Andrés Canedo / Bolivia
Como casi todos los hombres, él llevaba en lo más oculto de su alma, un deseo atávico: el de algún día poseer, aunque el verbo era exagerado, una Lilith. Aquella que fue la primera mujer en la tierra, anterior a Eva, y que dejó a Adán turulato e infeliz por el resto de sus días. Bella como el cosmos, seductora como las flores del paraíso y libre, como el impulso de los vientos. Un ángel demoníaco al que jamás podremos poseer definitivamente, el que nos colmará en sesiones de sexo mágico y demoledor, pero que nos dejará con perpetua sed de más, que nunca podrá ser satisfecha, porque ese es el modo de su amor y porque ella es incapaz de permanecer ni de entregarse a un solo hombre. Lilith es libre, no se somete a nadie, ni siquiera a Dios, Pero al hombre al que se le presenta y que, sin duda, abandonará, lo deja con la horrenda certeza de que sólo con ella, se puede hacer el amor en toda su dimensión gigantesca, explosiva, total, aunque fugaz, porque esa posesión transitoria no basta.
Él es inteligente, sabe que ese deseo que suavemente lo carcome, es una utopía, que Lilith no existe, aunque algo, también primitivo, le dice que sí, que en algún lado puede existir. Pasó por muchas mujeres, más o menos maravillosas, que le brindaron ternura y amor, y también arrebatos, esbozos de sexo abismal. Pero no eran Lilith, esa mezcla de diosa y hechicera. Un día cualquiera, sin signos en el cielo ni en la tierra, conoció a Liliana, que se hacía llamar Lili, que era bella como el sol y las estrellas, y que le dijo, “Voy a hacer contigo el amor una vez y pretendo que sea tan maravilloso, que nunca podrás olvidarme. Luego, yo me iré, porque ese es mi destino. No puedo permanecer en un lugar ni pertenecer a un solo hombre. Tengo que darme a muchos, para que sepan lo que es el infinito, la saciedad nunca saciada, la búsqueda permanente y siempre inconclusa, de hacer realidad el sueño”. “¿Tú eres Lilith?”, le preguntó él. “No, soy Lili”, le respondió ella. Hicieron el amor durante toda una noche de delirio. Él alcanzó las más insospechadas dimensiones de la pasión, las simas más profundas del placer. Él, deshecho de su forma habitual, alcanzó una morfología distinta, extraordinaria, casi sobrehumana. Todo en él, carne de acero, refulgía como una estrella que de pronto se enciende. Tuvo conciencia de eso, y luego se quedó dormido.

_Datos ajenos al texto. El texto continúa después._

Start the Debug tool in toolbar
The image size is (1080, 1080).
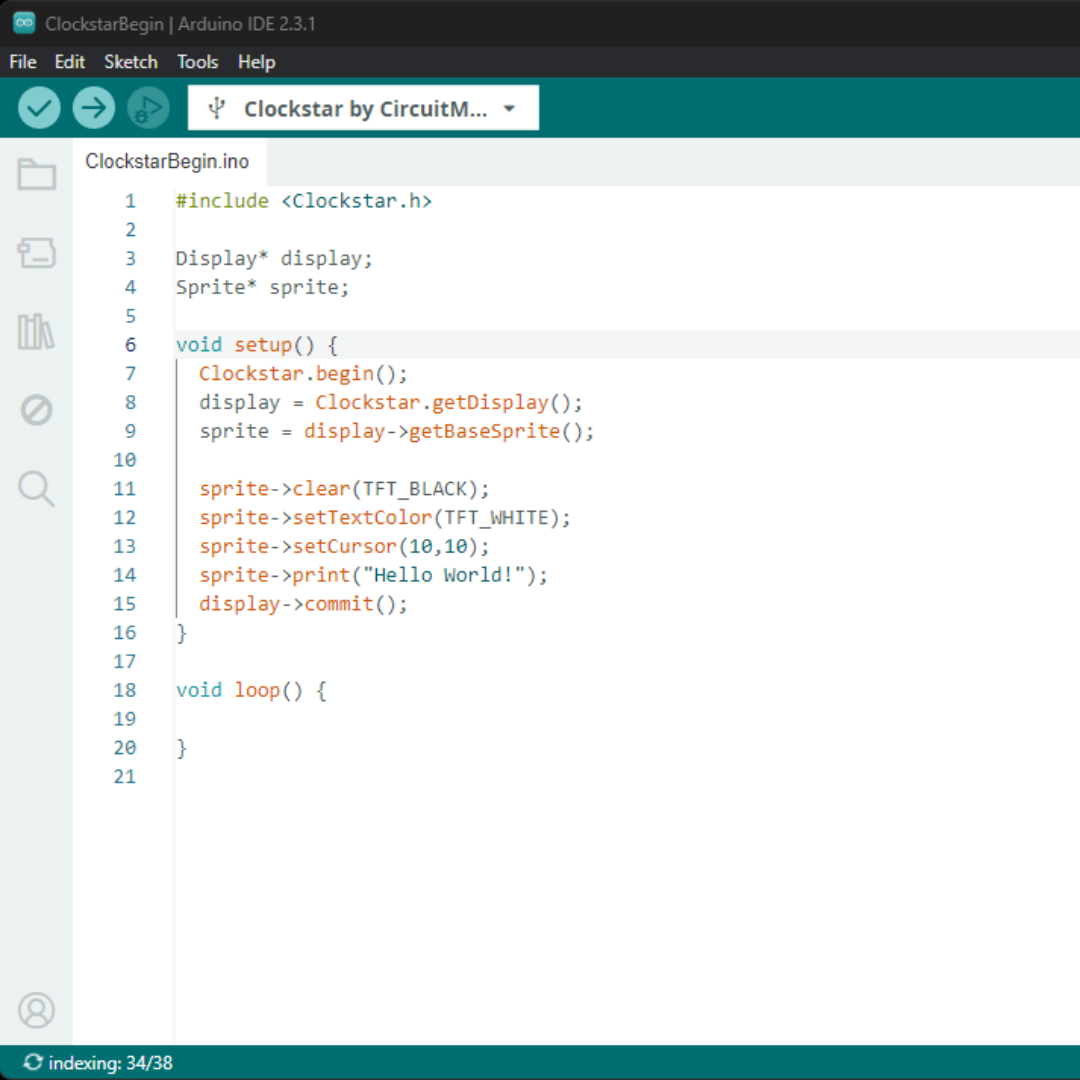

Cuando despertó, ella ya no estaba y él era el mismo de siempre, pero atrapado en un ansia desesperante de ella. Sin embargo supo, que nunca la volvería a ver. Pensó en morir, pero optó por la vida. Vivió nuevos amores, algunos intensos, que a pesar de todo, no ardían ni como los rescoldos de lo que ella, sólo ella, le había dejado. No obstante, con el tiempo lo trabajó la aceptación y admitió que ese era su destino de hombre. Cuando estaba muriendo, en la infinita sucesión de imágenes que se le presentaron en el túnel de la muerte, pudo ver a Lili, Lilith que le sonreía como si estuviera en un sueño. Luego, ya sin temor, se precipitó en el abismo final, esbozando una sonrisa en su rostro todavía humano.